Шаурмишная

Алиса Бжезовская
Шаурмишная на углу улицы.
Направо, налево и вверх четыре ступени.
Угловая шаурмишная.
Кетчуп, рекламный щит и немного укропа.
Девушка с татуировкой дракона, а точнее, полусмывшейся татуировкой микки мауса из хны над правым локтем, прошла две ступени и остановилась за две ступени до шаурмишной.
В ее ухе печально позвякивала длинная сережка. А во втором ухе не было сережки, там заунывно свистел ветер.
Каждый вечер девушка с татуировкой мауса из хны приходила в шаурмишную и просила побольше кетчупа и поменьше капусты. А потом сидела напротив окна и смотрела на свое отражение, каждый раз вспоминая, что пора бы найти вторую сережку или хотя бы снять эту.
Повар в шаурмишной очень любил смотреть на эту девушку. Вообще, он любил смотреть на всех молодых девушек. Но когда ты один, приятнее всего смотреть на кого-то, кто чувствует то же, что и ты.
Повар был несколько толст и необразован, поэтому один. Девушка была девушкой с полусмывшейся татуировкой и робким взглядом, поэтому одна. Причины их обособленности были разные, но результат одинаков.
Когда девушка уходила, ее тарелка всегда оставалась на столе до утра и даже до самого вечера следующего дня. Мошки кружили над ней и никто не садился за этот столик. Когда человек уходит, нельзя убирать за ним, иначе его след сотрется и он больше никогда не придет. Повар верил в эту примету.

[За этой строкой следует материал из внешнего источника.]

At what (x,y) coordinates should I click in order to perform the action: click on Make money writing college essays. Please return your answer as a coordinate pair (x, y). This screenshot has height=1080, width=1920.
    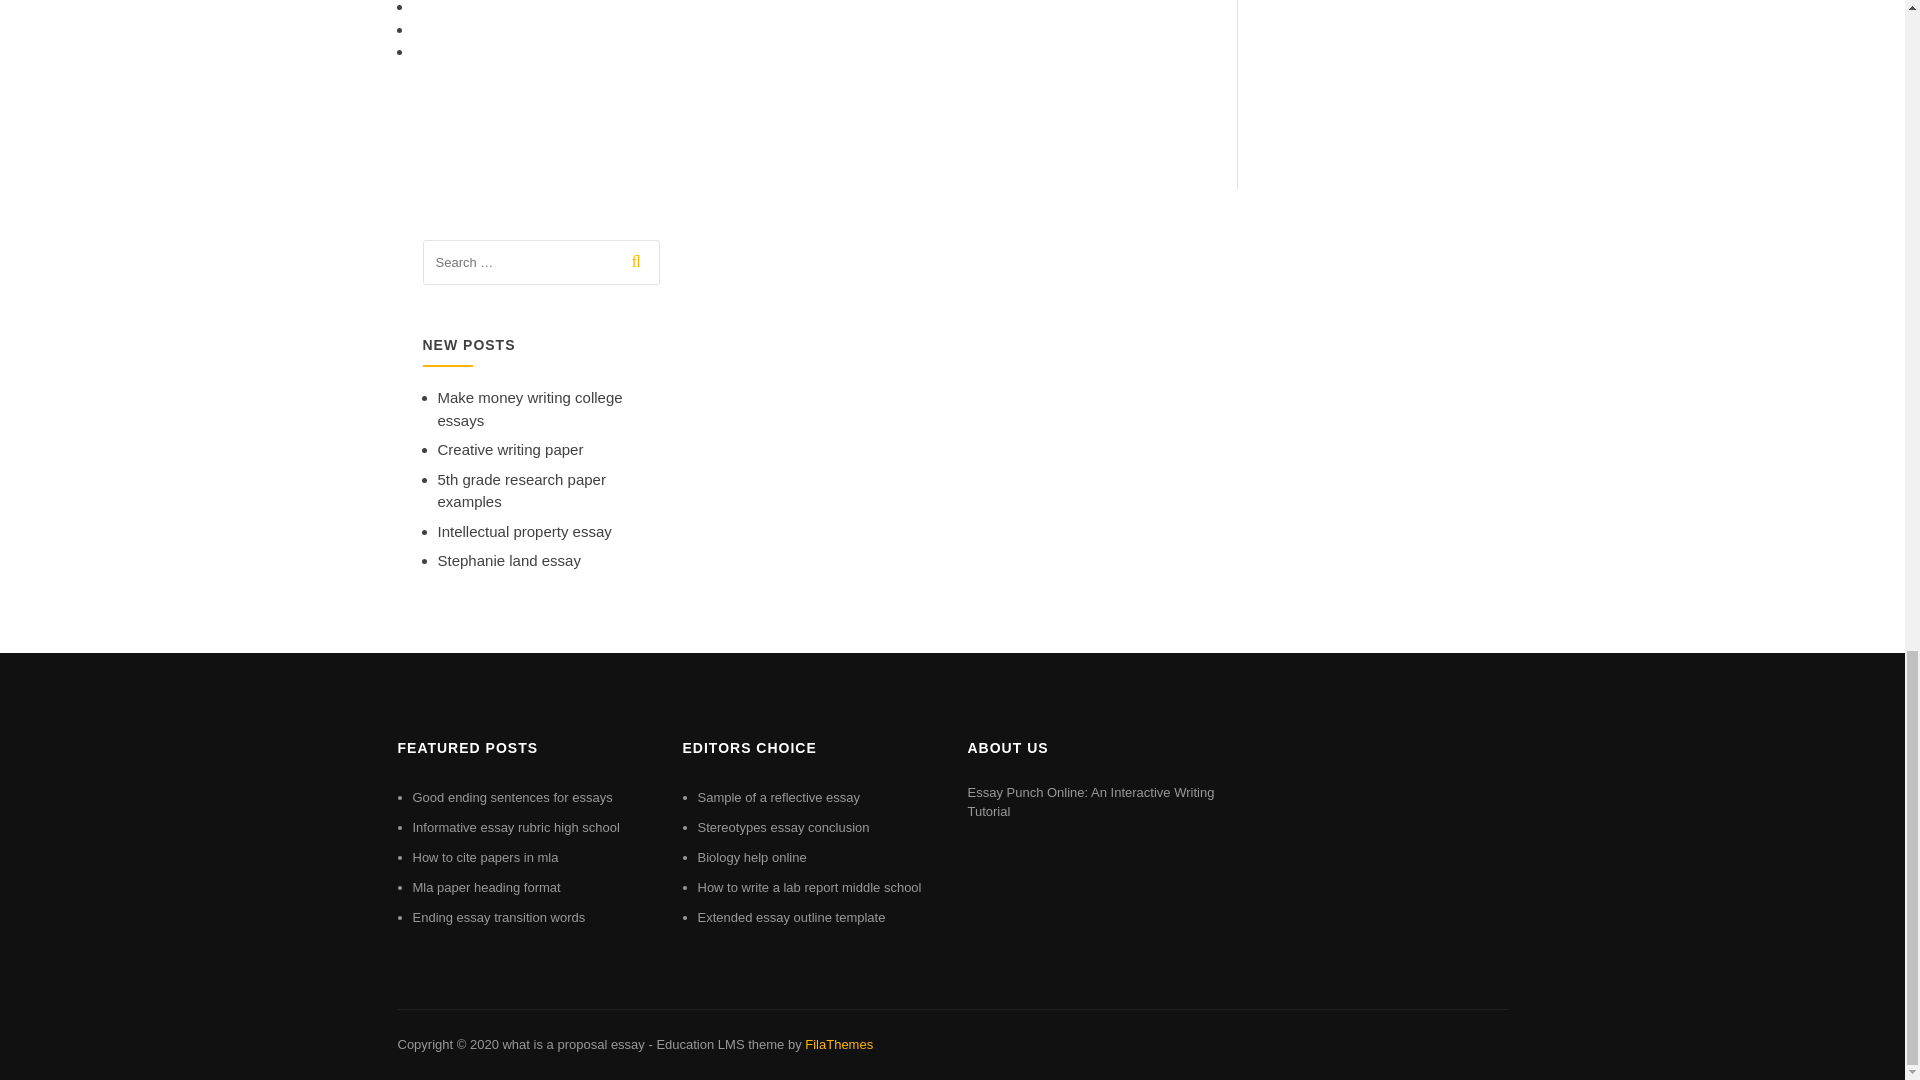
    Looking at the image, I should click on (530, 408).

Он никогда не убирал тарелку, и девушка приходила каждый вечер. Она никогда не улыбалась, только кивала и иногда оставляла лаваш с нарисованным кетчупом смайликом.
Она просто хотела забыться. Она просто любила кетчуп. Он просто делал ей скидки. Посетители жаловались на мошек.
Когда ты один, ты чувствуешь пустоту внутри. Так уж мы устроены, что почему то не нравится нам эта пустота. Она вроде бы никак не вредит, но почему то хочется греть руки, шуршать пакетами и включать новости. Постепенно пустота заполняет, и вытесняет из головы планы на будущее. А когда планы меркнут и тихо уплывают, перестаешь видеть смысл в завтрашнем дне. Перестаешь заставлять себя встать с кровати. Не видишь смысла в принятии душа и не стремишься ничего доказать или в чем-то преуспеть. Все оно как то пусто, и вроде бы подушка промялась, ну да ничего.. Можно еще полежать. Можно полежать. Можно и не вставать.
Девушка стояла за две ступени до шаурмишной и впервые размышляла о том, стоит ли и сегодня заходить туда. Кетчуп, укроп, рекламный щит. На одном столике неубранная тарелка и лысоватый затылок повара в окне. Она решительно шагнула внутрь.
Она подошла к повару и сказала только одну фразу:
- пожалуйста, убери мою тарелку, иначе я не смогу уйти, а я уже решила, я пойду, я принесу ее, а ты убери, пожалуйста
Повар встал, понимающе кивнул, хотя понял он далеко не все слова, но суть уловил очень точно, и унес тарелку, по пути потрепав по голове девушку и улыбнувшись на прощание.
И девушка улыбнулась ему, в первый раз, но так было нужно, потому что в последний.
Укроп, реклама, лаваш. Повар уехал в Узбекистан. Чистые белые столики больше не напоминали ни о чем. Девушку больше никто не видел.
Большая мохнатая крыса ежилась в водосточном люке на трассе и обнюхивала давно упавшую и почерневшую длинную сережку.